WORK ORDER: With both ends included, repeat exactly the lines of the entries below from the one containing "News (1331, 86)" down to the one containing "Odkazy (76, 860)", and no others.

SOURCE RECORDS:

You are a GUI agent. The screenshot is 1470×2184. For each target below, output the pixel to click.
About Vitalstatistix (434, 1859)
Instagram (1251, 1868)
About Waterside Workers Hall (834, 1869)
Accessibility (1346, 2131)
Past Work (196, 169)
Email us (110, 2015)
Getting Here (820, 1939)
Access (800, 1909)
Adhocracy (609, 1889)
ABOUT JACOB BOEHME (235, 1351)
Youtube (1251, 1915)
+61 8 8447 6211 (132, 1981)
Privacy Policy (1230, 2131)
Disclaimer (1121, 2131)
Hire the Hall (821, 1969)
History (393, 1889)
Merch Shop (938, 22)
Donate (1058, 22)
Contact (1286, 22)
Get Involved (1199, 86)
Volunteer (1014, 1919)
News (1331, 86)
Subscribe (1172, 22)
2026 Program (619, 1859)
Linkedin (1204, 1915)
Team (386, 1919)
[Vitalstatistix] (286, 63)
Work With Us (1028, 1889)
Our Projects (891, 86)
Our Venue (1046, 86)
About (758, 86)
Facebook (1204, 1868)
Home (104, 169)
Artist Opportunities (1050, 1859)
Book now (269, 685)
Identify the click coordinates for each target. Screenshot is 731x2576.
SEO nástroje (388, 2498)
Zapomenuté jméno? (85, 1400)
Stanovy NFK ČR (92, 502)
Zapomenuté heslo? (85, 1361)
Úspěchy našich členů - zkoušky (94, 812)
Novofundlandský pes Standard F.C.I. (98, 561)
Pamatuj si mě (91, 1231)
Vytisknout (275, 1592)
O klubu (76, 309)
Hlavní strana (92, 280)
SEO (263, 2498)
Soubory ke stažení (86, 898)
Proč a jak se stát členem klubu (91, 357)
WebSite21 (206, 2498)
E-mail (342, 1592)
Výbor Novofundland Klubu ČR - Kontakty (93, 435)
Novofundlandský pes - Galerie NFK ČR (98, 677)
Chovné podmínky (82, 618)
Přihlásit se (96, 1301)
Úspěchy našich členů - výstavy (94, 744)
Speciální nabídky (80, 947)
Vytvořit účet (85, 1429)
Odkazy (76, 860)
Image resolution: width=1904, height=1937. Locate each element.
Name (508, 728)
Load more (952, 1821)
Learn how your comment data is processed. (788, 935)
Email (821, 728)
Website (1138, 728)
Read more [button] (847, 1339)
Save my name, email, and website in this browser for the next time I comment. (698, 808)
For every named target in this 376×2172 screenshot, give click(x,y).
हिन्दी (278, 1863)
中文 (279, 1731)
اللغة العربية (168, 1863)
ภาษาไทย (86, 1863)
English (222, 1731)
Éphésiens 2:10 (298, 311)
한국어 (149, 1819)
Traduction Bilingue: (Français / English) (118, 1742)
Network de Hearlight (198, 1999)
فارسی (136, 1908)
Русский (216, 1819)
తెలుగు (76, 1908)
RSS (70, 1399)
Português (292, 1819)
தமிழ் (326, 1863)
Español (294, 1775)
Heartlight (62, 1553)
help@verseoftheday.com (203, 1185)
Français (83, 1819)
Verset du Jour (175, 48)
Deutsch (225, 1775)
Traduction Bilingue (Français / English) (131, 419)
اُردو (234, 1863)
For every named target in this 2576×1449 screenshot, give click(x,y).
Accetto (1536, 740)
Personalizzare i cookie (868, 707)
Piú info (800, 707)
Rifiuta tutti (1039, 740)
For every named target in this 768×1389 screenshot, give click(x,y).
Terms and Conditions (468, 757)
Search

WRITTEN RESPONSE:
News (1331, 86)
Subscribe (1172, 22)
2026 Program (619, 1859)
Linkedin (1204, 1915)
Team (386, 1919)
[Vitalstatistix] (286, 63)
Work With Us (1028, 1889)
Our Projects (891, 86)
Our Venue (1046, 86)
About (758, 86)
Facebook (1204, 1868)
Home (104, 169)
Artist Opportunities (1050, 1859)
Book now (269, 685)
Identify the click coordinates for each target. Screenshot is 731x2576.
SEO nástroje (388, 2498)
Zapomenuté jméno? (85, 1400)
Stanovy NFK ČR (92, 502)
Zapomenuté heslo? (85, 1361)
Úspěchy našich členů - zkoušky (94, 812)
Novofundlandský pes Standard F.C.I. (98, 561)
Pamatuj si mě (91, 1231)
Vytisknout (275, 1592)
O klubu (76, 309)
Hlavní strana (92, 280)
SEO (263, 2498)
Soubory ke stažení (86, 898)
Proč a jak se stát členem klubu (91, 357)
WebSite21 (206, 2498)
E-mail (342, 1592)
Výbor Novofundland Klubu ČR - Kontakty (93, 435)
Novofundlandský pes - Galerie NFK ČR (98, 677)
Chovné podmínky (82, 618)
Přihlásit se (96, 1301)
Úspěchy našich členů - výstavy (94, 744)
Speciální nabídky (80, 947)
Vytvořit účet (85, 1429)
Odkazy (76, 860)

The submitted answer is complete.